Why Everyone Should Ask For Compliments

Most people in the U.S. believe that it’s socially inappropriate to ask for or even subtly hint at a need for compliments. There are many reasons for this, among them that the compliment would supposedly not be heartfelt if you asked for it, that it’s self involved or selfish to want to hear nice things about yourself, or that it puts the person you’re asking in an awkward and uncomfortable position and is therefore rude. But at the heart of it seems to be the idea that needing validation or wanting someone to say something nice is vain, and only people who are shallow, manipulative, or not very nice would try to get other people to say nice things about them.

Excuse my French, but that is a big old pile of bullshit.

It’s a very human need to want validation and kindness from others. Very few people are capable of thinking nice things about themselves all the time, and in many other circumstances it’s considered normal and acceptable to ask for help if you can’t think of an idea for something, if you don’t know how to do something, or if you just need it. Asking someone to say something nice about you is a way of asking for help. In most cases, it’s shorthand for “I am having a hard time seeing nice things about me right now and I’d like to get an outside perspective. Can you help?”

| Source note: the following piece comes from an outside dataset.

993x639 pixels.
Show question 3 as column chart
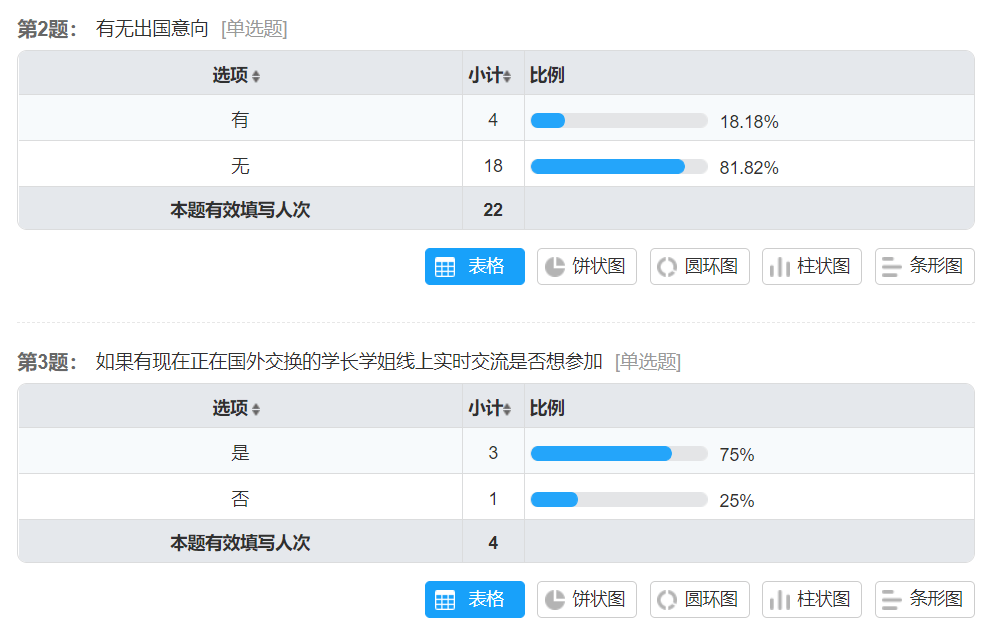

Even in the cases where it’s not, it just straight out feels good to have someone compliment you, or to know why they like you, or to know what you do that’s helpful and welcomed. All of those things not only feel good but also give you important information about what other people like and what you can capitalize on in your personality. And (here’s the important part) there’s nothing wrong with wanting to feel good about yourself. There’s nothing wrong with asking other people to help you feel good about yourself. There’s nothing wrong with wanting to have an external source of validation and kindness sometimes. And it’s never wrong to ask for something if you’re feeling like it would improve your life.

I am utterly perplexed by the idea that it’s inappropriate to ask the people who are your friends/family/support system WHY they are that. People who choose to be in your life do so for a reason, and they choose to be around you. Those choices shouldn’t be a taboo subject, from either end. Not only should it be 100% ok to ask a friend for a pick me up, it should also not be considered weird to out of the blue tell a friend why you love them because that is information that is helpful, important, kind, and just good for you.

For the more scientifically minded, having other people affirm that your emotions are valid, that your life choices are valid, and that your beliefs is valid, is statistically really good for your mental health. When people don’t offer those validations, or specifically invalidate you, you’re way more likely to develop mental illnesses and other problems. So just from a straight out efficacy and health standpoint, asking other people for validation is a great preventative measure against sucky and costly problems down the road.

So please, for your sake the sake of your relationships, ask someone to compliment you today. Accept that you deserve love and kindness, and that you get to talk about that with people you love. And offer a few compliments to someone else, because they really are just great things. It can take some practice, and it can be terrifying to ask, but more often than not the people who love you will come through with some amazing things you didn’t even know you brought to the table. And you’ll both feel way better.